In 2012, the State Land Office generated a record $650 million for our 22 beneficiaries, including our public schools, universities and hospitals, which significantly reduced the tax burden on New Mexico’s families.
I am asking the State Legislature to approve $200,000, from money earned from State Trust Lands, to support our One Health initiative. These funds will help us inventory State Trust Lands and implement a decision-making system that facilitates science-based land-management decisions.
Here are three examples of how we are applying One Health.
- We are working with other state and federal agencies to remove invasive feral hogs from our state. Seventeen of New Mexico’s 33 counties and nearly one million acres of State Trust Land now have feral hogs, which were brought to the state illegally for hunting purposes. These animals can carry 27 infectious diseases that can be passed to native wildlife, domestic animals and people. In addition, they cause severe habitat destruction and eat native ground-dwelling wildlife.
- I have signed a conservation agreement with the US Fish and Wildlife Service to protect the Lesser Prairie-Chicken and the Dunes Sagebrush Lizard on 250,000 acres of State Trust Lands, while allowing appropriate commercial uses of this Trust Land.

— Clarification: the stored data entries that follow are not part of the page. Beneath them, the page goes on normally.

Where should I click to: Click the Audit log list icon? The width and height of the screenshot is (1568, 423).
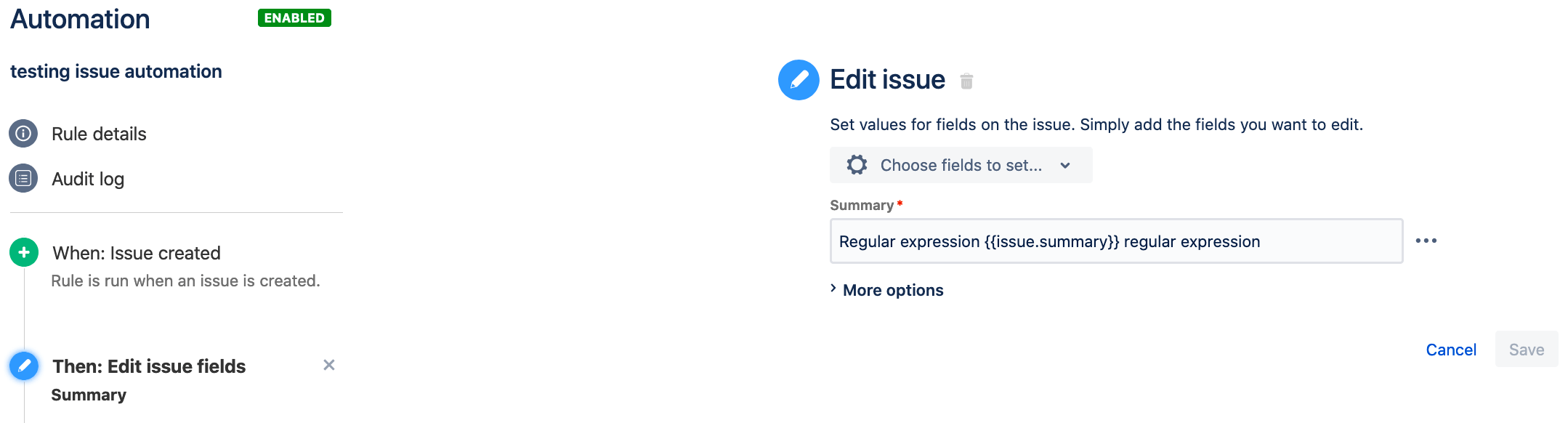pos(23,178)
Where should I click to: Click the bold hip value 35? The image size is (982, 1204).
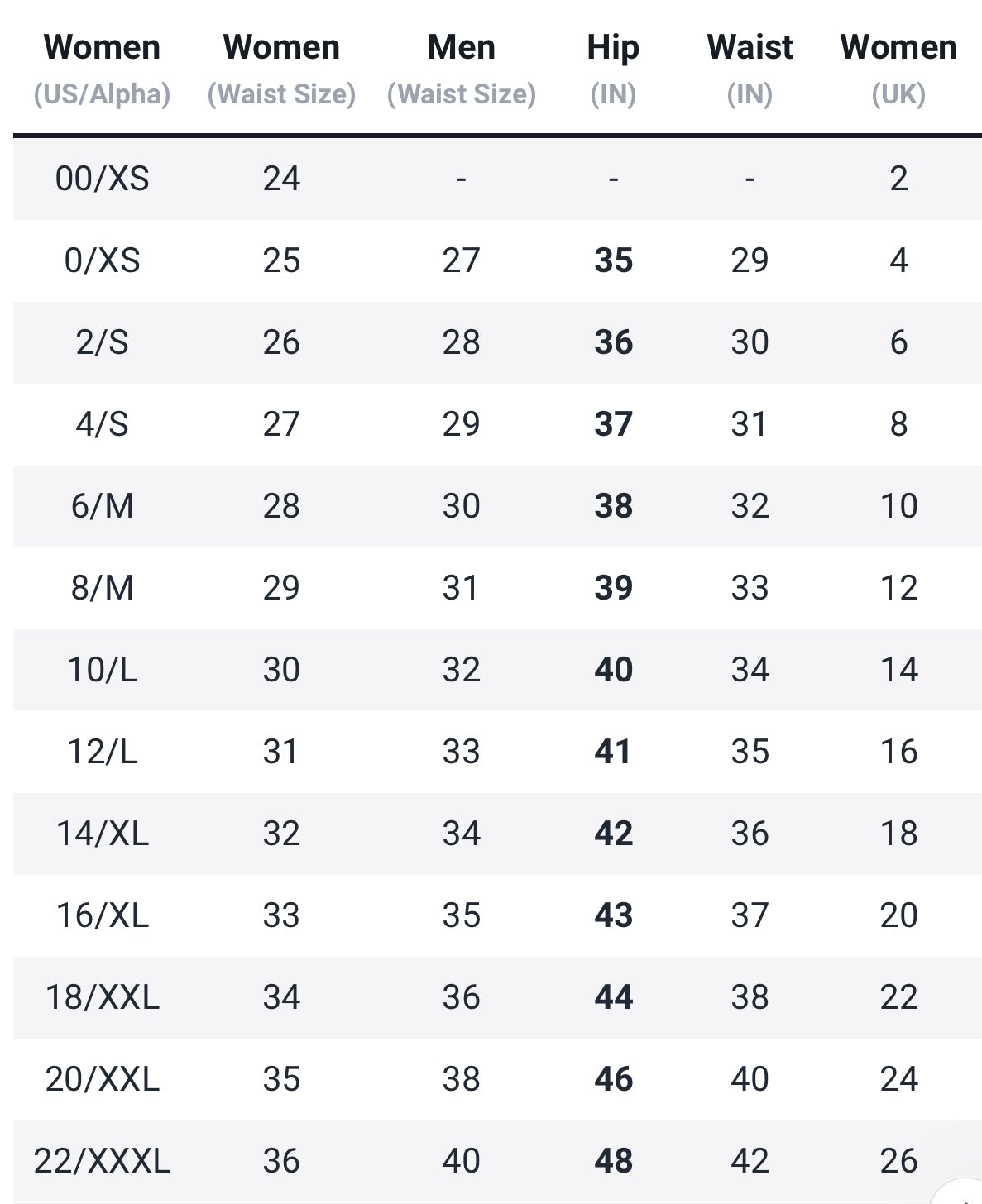tap(613, 260)
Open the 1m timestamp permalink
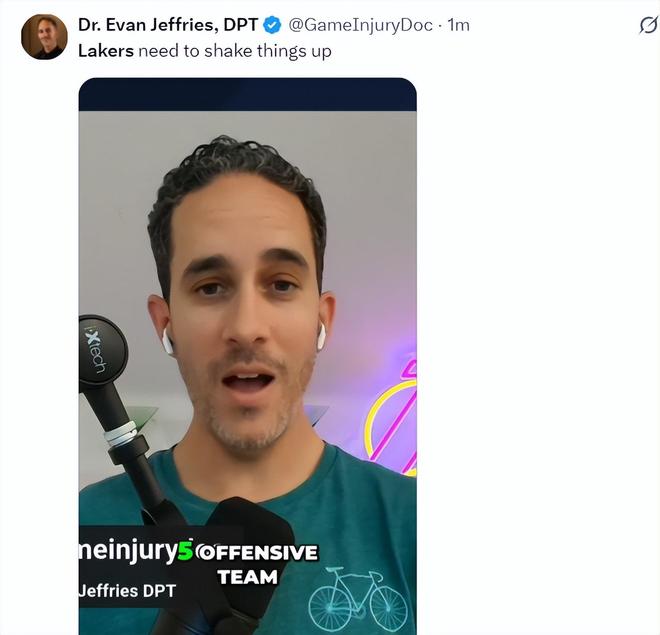 tap(458, 25)
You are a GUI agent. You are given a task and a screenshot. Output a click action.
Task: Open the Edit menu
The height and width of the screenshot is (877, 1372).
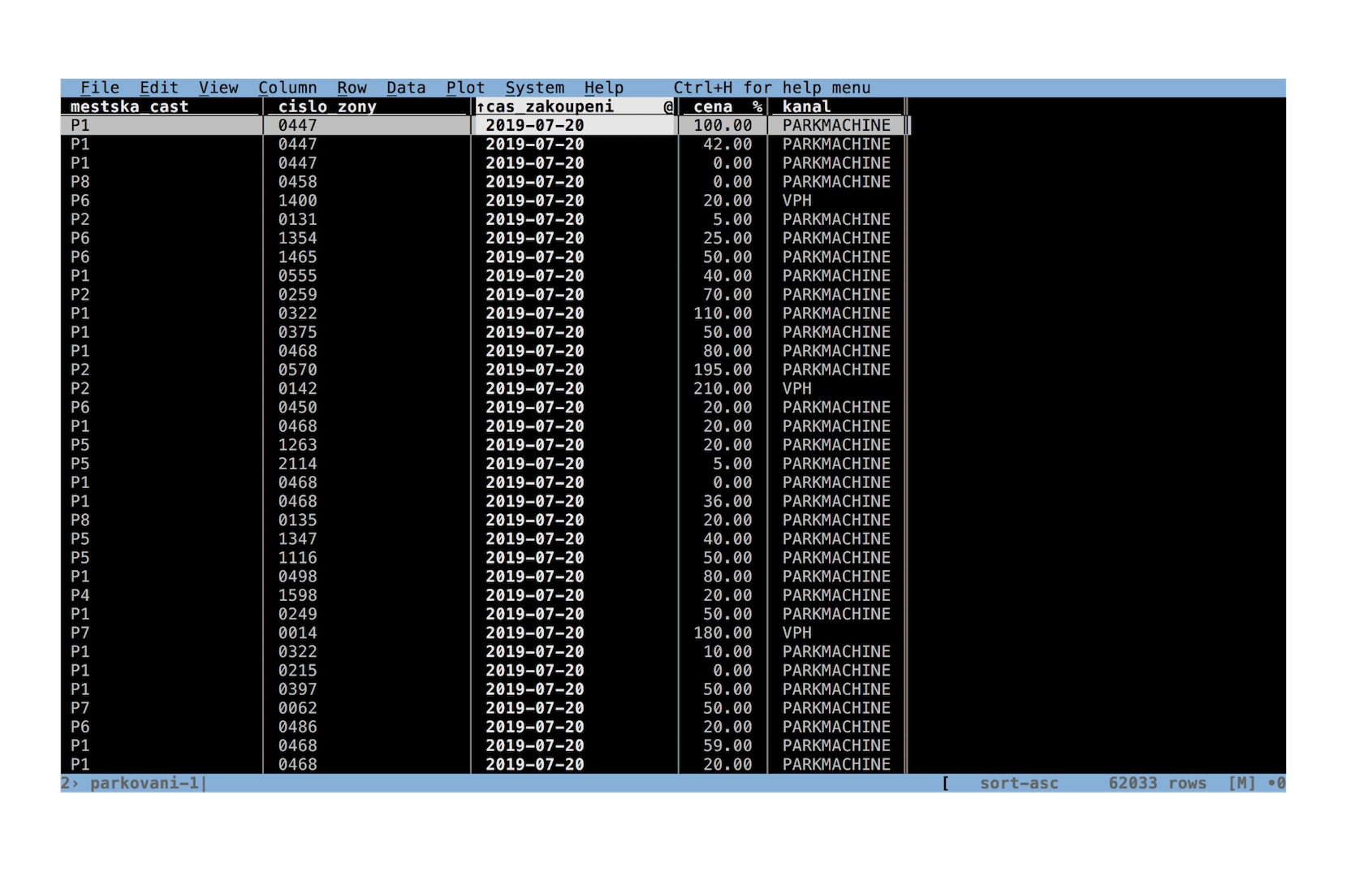pos(158,88)
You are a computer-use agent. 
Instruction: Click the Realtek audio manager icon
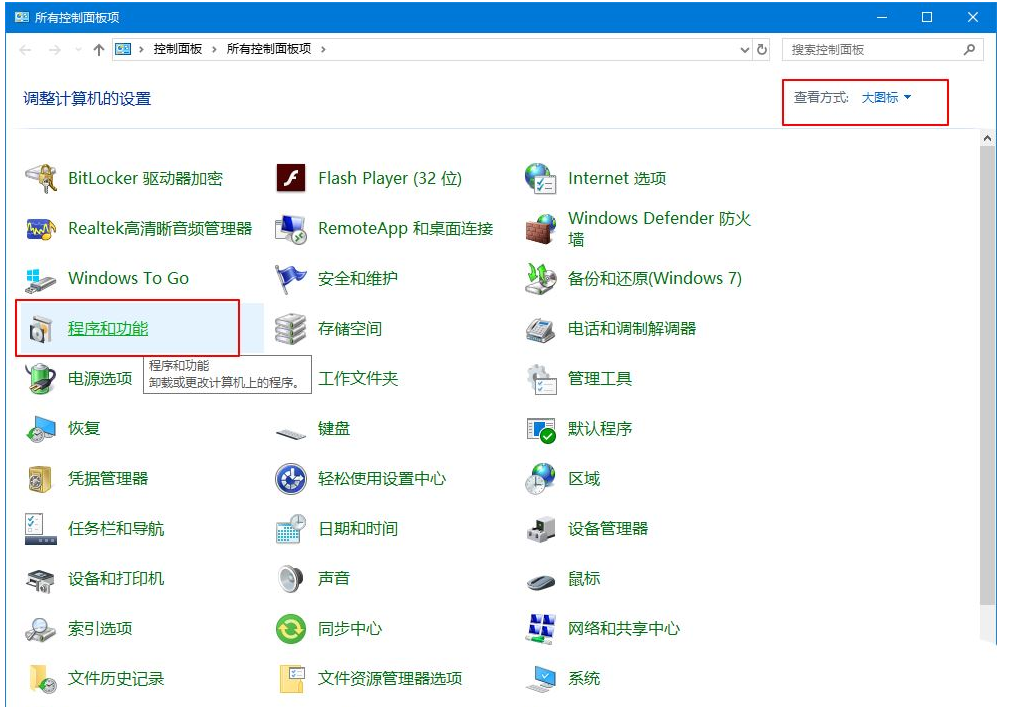point(41,229)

- The State Land Office’s Restoration of the Río Grande Bosque has enhanced the natural world while improving local water quality and availability. Non-native invasive species were removed and replaced with native species that provide food and shelter for wildlife. The land was also re-contoured to facilitate natural flooding and forest thinning and brush clearing to reduce fire threats to homes and the Bosque ecosystem.
The bottom line is: When we take care of our lands, our lands take care of us.